▸ Problem
What follows the extract on Feynman's arrows, complex numbers, and a tour of calculus? Write its continuation, starting after its last sentence.

▸ Selected extract
======

In the lectures, partly tongue-in-cheek, he suggested that physics was
based on two easily described operations, namely the addition and
multiplication of arrows in the plane. His description of arrow addition
and multiplication for a general, non-mathematical audience was a model
for the informal, very visual, most adequate, presentation of
mathematical ideas. But he gave it under the guise of describing physics.
And he avoided panic among the mathematically shy by not saying that the
arrows, with their addition and multiplication, represent what pure and
applied mathematicians (since Gauss) regard as the complex numbers.
No mastery of the algebraic way of writing and thinking was required to
understand his live description of addition and multiplication.
When I attended Feynman‘s lectures, I thought his description of arrows
in the plane could be an excellent way to introduce complex numbers. The
chapters on complex numbers elaborate on Feynman’s live presentation,
although their on-paper presentation employs the algebraic way of writing
and reasoning.
With Feynman's energetic presentation as a model, I looked for and found
in 1983, a preview and simple tour of calculus (slope-related
calculations) which likewise required a minimal knowledge of algebra.
Just the definition of a slope to a straight line needs to be understood
to follow it.
The why slopes chapters extend this tour and provide a geometric
motivation for calculus, easy to describe and to repeat without a great
dependence on algebra and without requiring a mastery of the rules of
differentiation, that is slope calculation, for nonlinear functions.
This book is one of three volumes on understanding and explaining
reasoning skills and mathematics. The objective of this volume is to
complement other texts in algebra, trigonometry and calculus. Students
may be able to read the first part of this book during their high school
days and keep the rest of this work for consultation during their college
studies.

======

Entries on finding words and elements
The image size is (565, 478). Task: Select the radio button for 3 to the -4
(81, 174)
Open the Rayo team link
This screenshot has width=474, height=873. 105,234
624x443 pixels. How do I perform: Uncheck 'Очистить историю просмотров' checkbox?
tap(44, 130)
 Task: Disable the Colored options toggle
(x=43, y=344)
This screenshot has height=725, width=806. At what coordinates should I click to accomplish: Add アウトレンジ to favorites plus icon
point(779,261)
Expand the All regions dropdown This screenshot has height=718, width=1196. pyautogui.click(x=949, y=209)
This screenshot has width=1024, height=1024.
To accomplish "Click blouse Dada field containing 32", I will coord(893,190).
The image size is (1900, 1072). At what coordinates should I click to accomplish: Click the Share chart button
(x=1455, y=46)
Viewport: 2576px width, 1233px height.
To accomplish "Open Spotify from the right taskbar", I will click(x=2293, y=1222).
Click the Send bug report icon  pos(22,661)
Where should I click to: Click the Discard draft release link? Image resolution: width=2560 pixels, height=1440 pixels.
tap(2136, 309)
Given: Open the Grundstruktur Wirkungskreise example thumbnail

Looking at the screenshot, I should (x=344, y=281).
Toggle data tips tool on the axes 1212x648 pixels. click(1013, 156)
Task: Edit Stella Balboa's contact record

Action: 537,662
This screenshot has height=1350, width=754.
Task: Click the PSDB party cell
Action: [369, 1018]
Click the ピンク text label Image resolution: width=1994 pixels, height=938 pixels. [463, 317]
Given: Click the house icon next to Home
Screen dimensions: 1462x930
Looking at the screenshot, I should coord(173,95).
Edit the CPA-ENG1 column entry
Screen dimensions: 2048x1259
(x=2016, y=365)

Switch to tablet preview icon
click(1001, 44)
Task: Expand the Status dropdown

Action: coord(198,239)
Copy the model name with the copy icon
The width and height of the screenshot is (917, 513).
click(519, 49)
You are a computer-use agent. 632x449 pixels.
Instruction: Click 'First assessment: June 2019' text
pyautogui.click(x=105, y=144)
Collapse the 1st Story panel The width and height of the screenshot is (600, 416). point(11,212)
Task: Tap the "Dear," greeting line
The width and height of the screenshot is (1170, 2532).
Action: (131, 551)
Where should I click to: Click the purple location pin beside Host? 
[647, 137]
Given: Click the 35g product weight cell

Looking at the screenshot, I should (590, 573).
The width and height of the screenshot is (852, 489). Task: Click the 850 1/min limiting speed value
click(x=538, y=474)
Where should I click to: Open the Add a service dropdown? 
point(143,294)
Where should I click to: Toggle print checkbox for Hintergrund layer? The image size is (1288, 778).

======

▸ The reply
The first why slopes chapters gradually illustrate the algebraic or
symbolic way of writing and thinking. The later is employed more deeply
in some later chapters and at full strength in proper calculus courses.
The aim of the first chapters is to provide a simple image-based preview
or review of calculus. In it, dependence on symbols or algebra is kept to
a minimum. The images may help readers to see and physically grasp the
simplest slope-related ideas in calculus. The remaining chapters cover
more topics – see the table of contents. Appendices present the most
advanced topics. Theorems in first courses on calculus are often stated
without proof. The appendices state the theorems and give or indicate the
proofs. This should provide a context for the decimal-free approach
favored in advance calculus or modern mathematical analysis.
This is a book which a student could begin reading in high school and
continuing reading through further college math courses. Material
elementary to advanced is covered.
Alan Selby
Montreal
March 1996
Copyright © 1995, 1996 by A. M. Selby
Canadian Cataloguing in Publication Data
Selby, Alan M,
Understanding and Explaining reason and math
Contents: v. 1. Elements of Reason - v. 2. Three Skills
for algebra - v.3. Why Slopes and more math.
ISBN 0-9697564-4-5 (set) -
ISBN 0-9697564-1-0 (v. 1) -
ISBN 0-9697564-2-9 (v. 2) -
ISBN 0-9697564-3-7 (v. 3) -
1. Mathematics–Philosophy. 2. Reason.
3. Algebra. 4. Calculus. I. Title. II. Title: Elements of reason.
III.Three Skills for algebra. IV. Title: Why Slopes and more math.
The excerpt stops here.